2-1? You just gotta be kidding

Canada looks clueless in win over Norway

HALIFAX -- It was so quiet in the Halifax Metro Centre you could have heard a chin drop.

Thousands of them actually.

Norwegian forward Mads Hansen stripped Canadian defenceman Duncan Keith of the puck, while shorthanded. He made a dash, and you just know what kind it was, and finished a sweet backhand deke into a yawning cage behind Canadian goalie Pascal Leclaire. It was shocking. It was 1-1 with just about half a game to play. Norway and Canada were deadlocked in a defensive tong war at the world hockey championship. But if you were surprised, as so many of the 7,380 souls in the crowd surely had to be, you just weren't much of a hockey history buff.

Because this is basically par for the course, at least early in international tournaments. Plucky European goalie stands on his head, determined European teammates play tight defensive game, more skilled Canadians get frustrated but inevitably find a hero on their bench with the necessary determination and ability to win it on his own. It might actually be written down somewhere in the Hockey Canada team-building manual.

On Thursday, the goalie was Pal Grotnes, the hero Rick Nash, who found just enough room between the post and Grotnes's left pad to close the deal and win it 2-1 in the dying minutes. These two combatants know each other from last year's tournament in Moscow, when Norway stuck around for two periods and Canada finally edged them 4-2.

"We came pretty close last year, too," smiled Grotnes. "I got the MVP, me and Rick that game, too. It was deja vu. He had a breakaway in that game, too. I'm leading 2-0 in breakaways."

That's not an official stat at the worlds, but we'll let Grotnes have it because he was so good that he deserves to take something more than a 2-1 loss back home. He made 51 saves, to just 15 for Leclaire.

"He is normally a carpenter back home," said his coach Roy Johansen. "He's building walls."

The Canadians are 4-0 here, but they are still trying to build momentum, four lines and a power play and they are very much a work in progress. It doesn't always go according to blueprint, either, just like any renovation. Take Thursday, for instance. Their power play scored twice, but tried to be too pretty and squandered eight other opportunities, they took far too many penalties and allowed frustration to set in when Grotnes showed early on that he wasn't going to offer too many second chances.

"I think there is always reason for concern in our game because the goalie is the difference-maker," said Canadian coach Ken Hitchcock. "In our sport he can win games, he can steal games. I was a lot happier with our game today than against the Americans because we had structure.

"I think we've had players play better individually than we did today and we got a little bit frustrated when we weren't scoring and we forced things.
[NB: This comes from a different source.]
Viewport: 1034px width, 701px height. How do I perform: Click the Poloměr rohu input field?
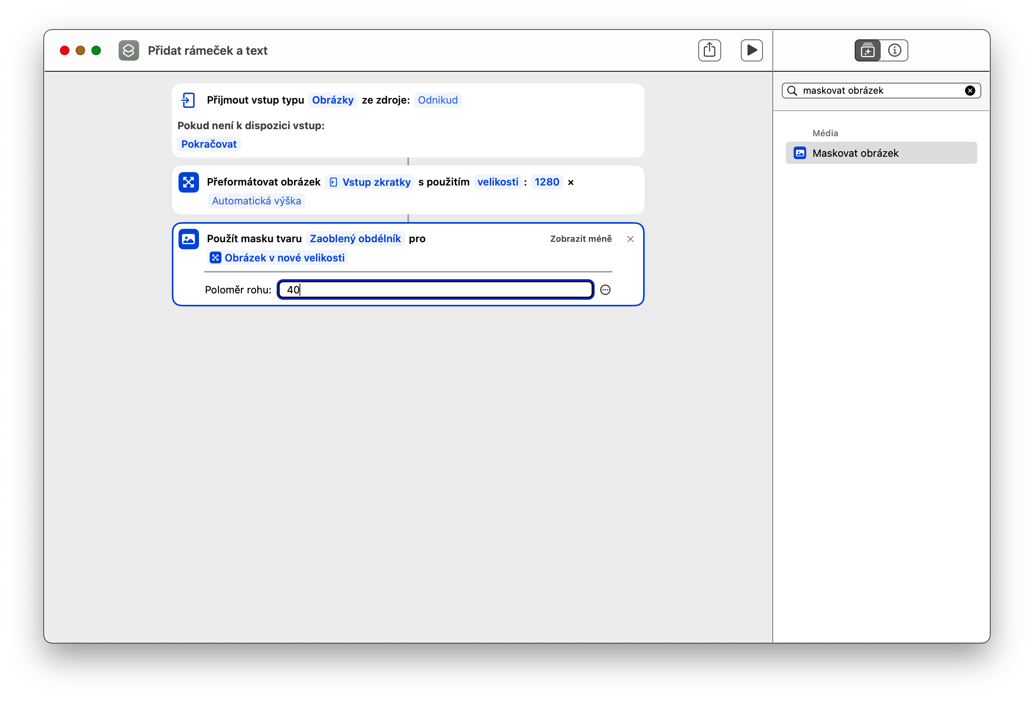click(x=435, y=290)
But the Norwegian team is really, really well-coached. They have a commitment to defence."

And there is little doubt it has helped them upset Germany, take a point off Finland in overtime and push Canada to the very brink. Nash went coast-to-coast and tucked his winning goal past Grotnes with just 3:58 remaining.

"Rick Nash had good speed on his skates," said Grotnes. "He shot it between my toe and the post. There was a pretty good space there. I should have been more aggressive and poke-checked him. I'm a little bit disappointed in myself there."

And if fans are a little bit disappointed with the Canadians today, that, too, is par for the course. Captain Shane Doan has been down this bumpy road before, as recently as last year, after eking out close wins over Germany, Norway and Slovakia in the preliminary round.